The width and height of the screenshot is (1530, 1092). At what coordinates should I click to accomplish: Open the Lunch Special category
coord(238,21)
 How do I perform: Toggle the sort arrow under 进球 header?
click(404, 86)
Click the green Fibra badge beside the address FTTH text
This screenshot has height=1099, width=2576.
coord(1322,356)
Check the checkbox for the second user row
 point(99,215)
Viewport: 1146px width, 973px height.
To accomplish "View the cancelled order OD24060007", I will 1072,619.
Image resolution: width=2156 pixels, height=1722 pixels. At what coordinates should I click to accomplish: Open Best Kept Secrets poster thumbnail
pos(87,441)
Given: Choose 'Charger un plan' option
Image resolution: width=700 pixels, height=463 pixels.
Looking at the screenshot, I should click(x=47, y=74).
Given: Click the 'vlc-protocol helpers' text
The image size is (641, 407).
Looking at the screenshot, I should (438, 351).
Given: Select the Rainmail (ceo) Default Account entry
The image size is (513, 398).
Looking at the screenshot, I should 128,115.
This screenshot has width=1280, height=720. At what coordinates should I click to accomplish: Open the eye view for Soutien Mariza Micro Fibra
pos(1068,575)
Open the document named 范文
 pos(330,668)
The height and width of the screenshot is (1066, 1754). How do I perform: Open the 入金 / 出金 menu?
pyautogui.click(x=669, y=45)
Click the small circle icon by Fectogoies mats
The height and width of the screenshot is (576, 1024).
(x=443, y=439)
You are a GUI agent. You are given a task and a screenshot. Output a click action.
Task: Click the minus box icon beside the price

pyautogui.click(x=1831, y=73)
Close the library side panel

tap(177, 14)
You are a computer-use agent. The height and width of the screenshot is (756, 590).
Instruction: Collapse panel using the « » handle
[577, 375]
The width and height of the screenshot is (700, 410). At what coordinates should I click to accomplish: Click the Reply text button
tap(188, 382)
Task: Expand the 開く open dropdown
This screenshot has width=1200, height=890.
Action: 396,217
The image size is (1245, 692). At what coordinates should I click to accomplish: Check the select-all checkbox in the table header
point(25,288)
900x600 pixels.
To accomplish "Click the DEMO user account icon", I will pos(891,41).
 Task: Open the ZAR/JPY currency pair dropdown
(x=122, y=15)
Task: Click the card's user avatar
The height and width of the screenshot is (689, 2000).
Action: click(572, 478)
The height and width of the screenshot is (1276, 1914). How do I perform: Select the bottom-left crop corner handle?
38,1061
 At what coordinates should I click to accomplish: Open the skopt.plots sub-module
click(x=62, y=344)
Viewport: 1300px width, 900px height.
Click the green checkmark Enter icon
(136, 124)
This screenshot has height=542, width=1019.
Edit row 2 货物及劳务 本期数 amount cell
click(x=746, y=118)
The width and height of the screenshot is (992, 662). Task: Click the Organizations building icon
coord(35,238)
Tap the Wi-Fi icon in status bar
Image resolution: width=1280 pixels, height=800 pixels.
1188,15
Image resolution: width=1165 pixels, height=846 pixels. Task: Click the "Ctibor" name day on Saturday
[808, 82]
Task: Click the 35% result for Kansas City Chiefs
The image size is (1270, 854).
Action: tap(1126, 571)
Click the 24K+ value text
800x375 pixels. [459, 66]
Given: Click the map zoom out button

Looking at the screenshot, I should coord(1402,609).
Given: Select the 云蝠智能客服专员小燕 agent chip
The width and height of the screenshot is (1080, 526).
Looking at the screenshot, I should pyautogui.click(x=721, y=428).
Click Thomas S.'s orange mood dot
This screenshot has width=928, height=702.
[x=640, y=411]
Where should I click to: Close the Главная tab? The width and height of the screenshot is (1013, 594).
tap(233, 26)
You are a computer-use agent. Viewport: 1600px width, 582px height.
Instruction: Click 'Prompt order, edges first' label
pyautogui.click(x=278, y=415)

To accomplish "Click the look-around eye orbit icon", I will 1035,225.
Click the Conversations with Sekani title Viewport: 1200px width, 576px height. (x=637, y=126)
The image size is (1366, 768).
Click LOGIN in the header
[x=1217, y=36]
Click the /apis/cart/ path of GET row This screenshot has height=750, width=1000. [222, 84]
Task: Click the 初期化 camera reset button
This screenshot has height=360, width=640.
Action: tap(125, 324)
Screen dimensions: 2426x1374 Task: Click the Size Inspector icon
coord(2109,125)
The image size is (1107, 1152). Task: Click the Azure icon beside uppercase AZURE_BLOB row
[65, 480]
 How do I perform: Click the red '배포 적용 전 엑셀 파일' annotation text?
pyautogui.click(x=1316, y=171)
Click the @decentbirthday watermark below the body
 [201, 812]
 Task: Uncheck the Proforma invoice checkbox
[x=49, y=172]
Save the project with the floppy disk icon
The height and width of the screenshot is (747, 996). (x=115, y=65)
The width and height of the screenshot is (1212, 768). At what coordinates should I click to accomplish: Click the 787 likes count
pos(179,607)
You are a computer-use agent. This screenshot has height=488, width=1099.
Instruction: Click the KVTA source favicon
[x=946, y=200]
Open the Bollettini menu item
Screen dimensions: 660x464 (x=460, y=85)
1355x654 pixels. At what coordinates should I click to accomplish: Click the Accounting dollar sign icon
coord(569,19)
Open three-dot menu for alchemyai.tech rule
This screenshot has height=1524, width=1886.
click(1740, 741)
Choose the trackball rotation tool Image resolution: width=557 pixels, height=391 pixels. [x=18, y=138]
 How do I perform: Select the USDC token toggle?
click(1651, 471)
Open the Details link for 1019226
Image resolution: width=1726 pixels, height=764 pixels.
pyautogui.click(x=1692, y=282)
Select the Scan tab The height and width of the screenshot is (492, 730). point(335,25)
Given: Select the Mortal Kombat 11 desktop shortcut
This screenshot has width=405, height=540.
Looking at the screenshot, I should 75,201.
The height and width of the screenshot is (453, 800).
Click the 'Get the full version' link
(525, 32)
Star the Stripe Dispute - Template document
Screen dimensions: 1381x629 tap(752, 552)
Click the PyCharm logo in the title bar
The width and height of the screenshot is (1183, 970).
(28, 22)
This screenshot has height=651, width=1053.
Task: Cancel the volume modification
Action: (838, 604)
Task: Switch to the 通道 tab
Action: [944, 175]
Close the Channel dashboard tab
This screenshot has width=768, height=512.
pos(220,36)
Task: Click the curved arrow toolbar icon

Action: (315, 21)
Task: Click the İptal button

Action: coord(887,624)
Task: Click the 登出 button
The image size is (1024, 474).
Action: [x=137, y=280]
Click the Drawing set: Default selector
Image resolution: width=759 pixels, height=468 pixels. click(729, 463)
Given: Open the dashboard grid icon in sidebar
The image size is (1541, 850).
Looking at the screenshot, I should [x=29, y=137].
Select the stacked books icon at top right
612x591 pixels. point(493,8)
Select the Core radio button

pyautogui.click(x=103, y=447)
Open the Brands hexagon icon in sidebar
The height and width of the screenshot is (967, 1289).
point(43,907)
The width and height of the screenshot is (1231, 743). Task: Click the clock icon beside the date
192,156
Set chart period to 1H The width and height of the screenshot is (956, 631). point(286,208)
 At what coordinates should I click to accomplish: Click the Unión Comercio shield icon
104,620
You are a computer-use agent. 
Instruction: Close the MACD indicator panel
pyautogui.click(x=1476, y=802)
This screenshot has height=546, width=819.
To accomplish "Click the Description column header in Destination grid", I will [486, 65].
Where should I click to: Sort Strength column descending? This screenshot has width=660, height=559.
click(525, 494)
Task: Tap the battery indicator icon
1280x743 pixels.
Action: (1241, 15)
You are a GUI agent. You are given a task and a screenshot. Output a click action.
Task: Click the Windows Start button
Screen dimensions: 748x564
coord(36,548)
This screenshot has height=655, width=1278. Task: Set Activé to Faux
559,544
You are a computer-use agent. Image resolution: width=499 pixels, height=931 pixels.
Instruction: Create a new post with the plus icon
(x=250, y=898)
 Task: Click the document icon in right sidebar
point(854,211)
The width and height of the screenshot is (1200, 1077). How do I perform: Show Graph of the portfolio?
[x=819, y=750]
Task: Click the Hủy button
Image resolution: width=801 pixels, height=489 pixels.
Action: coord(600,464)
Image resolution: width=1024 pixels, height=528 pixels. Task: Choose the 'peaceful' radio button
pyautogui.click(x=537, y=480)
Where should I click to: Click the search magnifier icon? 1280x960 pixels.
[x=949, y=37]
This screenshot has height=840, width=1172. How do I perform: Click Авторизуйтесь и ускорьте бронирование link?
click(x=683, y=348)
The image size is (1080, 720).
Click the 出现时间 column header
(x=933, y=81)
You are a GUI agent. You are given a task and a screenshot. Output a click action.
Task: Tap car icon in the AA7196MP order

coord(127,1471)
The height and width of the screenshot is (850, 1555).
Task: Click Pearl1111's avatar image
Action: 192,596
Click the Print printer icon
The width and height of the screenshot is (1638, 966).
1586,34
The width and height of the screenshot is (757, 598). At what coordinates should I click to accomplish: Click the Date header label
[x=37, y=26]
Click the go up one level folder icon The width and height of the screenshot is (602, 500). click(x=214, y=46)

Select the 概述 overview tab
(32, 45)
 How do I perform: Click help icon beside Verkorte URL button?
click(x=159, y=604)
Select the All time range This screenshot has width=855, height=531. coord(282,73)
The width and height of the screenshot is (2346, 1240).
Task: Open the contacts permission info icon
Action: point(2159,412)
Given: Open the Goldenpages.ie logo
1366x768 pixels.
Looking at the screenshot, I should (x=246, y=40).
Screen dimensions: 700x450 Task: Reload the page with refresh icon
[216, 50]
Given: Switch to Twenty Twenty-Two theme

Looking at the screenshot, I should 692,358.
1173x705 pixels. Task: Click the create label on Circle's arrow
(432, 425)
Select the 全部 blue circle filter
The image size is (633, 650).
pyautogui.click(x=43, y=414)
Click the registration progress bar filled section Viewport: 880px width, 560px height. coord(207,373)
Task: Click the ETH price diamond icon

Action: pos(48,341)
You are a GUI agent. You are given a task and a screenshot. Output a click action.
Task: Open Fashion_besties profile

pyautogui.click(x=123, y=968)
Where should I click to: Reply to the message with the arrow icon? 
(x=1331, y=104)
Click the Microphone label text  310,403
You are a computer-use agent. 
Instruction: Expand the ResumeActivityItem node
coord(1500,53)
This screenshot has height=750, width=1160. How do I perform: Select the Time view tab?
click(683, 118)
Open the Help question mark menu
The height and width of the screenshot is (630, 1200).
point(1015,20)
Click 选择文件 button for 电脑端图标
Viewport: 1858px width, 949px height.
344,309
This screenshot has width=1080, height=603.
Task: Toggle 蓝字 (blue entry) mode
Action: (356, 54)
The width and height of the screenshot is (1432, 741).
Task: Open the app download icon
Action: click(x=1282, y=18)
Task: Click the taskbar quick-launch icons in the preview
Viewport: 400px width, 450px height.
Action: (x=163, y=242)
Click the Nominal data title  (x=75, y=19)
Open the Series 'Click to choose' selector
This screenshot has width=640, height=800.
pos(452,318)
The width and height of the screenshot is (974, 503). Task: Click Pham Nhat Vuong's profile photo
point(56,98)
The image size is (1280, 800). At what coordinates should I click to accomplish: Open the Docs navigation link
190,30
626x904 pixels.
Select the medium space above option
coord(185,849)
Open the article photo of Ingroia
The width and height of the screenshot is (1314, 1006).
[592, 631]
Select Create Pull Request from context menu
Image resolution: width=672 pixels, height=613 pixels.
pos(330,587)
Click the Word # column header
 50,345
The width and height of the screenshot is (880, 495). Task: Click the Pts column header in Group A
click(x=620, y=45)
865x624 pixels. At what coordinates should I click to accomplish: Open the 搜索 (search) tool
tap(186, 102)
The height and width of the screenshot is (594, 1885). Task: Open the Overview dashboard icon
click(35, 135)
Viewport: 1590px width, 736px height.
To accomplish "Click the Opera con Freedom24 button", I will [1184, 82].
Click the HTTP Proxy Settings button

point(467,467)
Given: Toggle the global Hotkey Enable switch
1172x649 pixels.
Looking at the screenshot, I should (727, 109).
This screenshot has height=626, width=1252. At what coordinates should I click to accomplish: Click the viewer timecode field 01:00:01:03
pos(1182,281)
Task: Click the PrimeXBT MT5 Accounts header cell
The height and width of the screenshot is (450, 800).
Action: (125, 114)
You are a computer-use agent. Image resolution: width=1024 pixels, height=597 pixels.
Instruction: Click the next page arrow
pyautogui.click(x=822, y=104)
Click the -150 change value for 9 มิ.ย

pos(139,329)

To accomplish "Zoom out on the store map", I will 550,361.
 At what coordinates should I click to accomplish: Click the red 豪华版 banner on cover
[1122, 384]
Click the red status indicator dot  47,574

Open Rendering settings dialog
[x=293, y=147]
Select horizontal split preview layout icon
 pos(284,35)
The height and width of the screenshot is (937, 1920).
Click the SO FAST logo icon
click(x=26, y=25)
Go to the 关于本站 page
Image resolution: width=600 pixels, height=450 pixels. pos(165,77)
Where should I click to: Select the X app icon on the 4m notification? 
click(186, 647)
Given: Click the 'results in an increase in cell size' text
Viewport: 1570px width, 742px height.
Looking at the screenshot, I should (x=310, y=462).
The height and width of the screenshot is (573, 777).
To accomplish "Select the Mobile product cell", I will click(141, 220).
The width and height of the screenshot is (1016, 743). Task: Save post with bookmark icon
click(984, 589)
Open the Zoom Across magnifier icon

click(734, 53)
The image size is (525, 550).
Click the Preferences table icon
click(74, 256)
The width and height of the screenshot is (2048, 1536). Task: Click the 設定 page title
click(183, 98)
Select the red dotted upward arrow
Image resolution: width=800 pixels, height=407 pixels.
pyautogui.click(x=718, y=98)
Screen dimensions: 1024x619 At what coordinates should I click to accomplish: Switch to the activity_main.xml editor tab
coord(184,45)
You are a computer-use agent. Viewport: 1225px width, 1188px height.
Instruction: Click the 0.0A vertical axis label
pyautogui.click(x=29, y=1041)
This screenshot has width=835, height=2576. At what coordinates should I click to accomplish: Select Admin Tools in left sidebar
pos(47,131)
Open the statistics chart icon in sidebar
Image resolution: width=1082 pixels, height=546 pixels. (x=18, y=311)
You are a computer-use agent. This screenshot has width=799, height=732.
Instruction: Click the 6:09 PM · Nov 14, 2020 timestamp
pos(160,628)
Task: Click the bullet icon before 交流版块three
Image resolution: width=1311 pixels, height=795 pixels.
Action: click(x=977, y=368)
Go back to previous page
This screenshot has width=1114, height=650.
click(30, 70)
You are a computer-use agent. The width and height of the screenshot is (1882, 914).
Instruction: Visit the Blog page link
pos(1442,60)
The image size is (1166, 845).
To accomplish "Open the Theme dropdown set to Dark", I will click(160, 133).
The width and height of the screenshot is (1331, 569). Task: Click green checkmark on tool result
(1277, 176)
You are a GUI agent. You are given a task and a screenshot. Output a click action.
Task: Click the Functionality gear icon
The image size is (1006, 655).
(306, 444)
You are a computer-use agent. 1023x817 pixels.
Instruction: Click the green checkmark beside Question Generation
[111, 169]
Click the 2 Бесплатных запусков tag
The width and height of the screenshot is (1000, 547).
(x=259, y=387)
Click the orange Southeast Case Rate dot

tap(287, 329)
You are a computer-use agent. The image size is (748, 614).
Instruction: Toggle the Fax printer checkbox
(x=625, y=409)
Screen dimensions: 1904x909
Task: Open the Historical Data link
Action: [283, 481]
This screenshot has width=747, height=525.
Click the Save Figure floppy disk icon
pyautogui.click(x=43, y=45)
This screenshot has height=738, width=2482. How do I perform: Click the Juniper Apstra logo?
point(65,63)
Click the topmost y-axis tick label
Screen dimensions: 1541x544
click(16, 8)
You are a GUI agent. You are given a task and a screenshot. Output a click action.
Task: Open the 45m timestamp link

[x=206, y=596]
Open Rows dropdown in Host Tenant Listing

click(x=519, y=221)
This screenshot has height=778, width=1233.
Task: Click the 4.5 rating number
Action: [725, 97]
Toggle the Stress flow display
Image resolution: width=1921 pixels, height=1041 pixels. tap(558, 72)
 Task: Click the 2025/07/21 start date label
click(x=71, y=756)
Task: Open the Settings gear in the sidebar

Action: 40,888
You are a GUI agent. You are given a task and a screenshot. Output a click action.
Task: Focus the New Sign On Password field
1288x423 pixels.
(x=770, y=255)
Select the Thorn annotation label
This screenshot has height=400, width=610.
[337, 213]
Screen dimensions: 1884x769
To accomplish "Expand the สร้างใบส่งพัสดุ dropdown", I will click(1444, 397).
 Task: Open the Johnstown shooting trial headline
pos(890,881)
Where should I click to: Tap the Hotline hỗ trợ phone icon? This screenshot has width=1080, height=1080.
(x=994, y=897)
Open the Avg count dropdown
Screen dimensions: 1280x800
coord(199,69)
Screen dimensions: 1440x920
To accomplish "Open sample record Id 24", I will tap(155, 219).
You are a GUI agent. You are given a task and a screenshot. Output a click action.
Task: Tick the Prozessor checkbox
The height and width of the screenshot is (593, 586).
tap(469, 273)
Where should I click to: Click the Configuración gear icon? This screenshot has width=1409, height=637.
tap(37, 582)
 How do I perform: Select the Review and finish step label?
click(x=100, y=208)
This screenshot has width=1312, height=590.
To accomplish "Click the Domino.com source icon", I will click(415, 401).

WHAT TO DO -
Each line of the material that has the word "grid" belongs in the answer.

WRITTEN SOLUTION -
Given: Open the dashboard grid icon in sidebar
To accomplish "Click the Description column header in Destination grid", I will [486, 65].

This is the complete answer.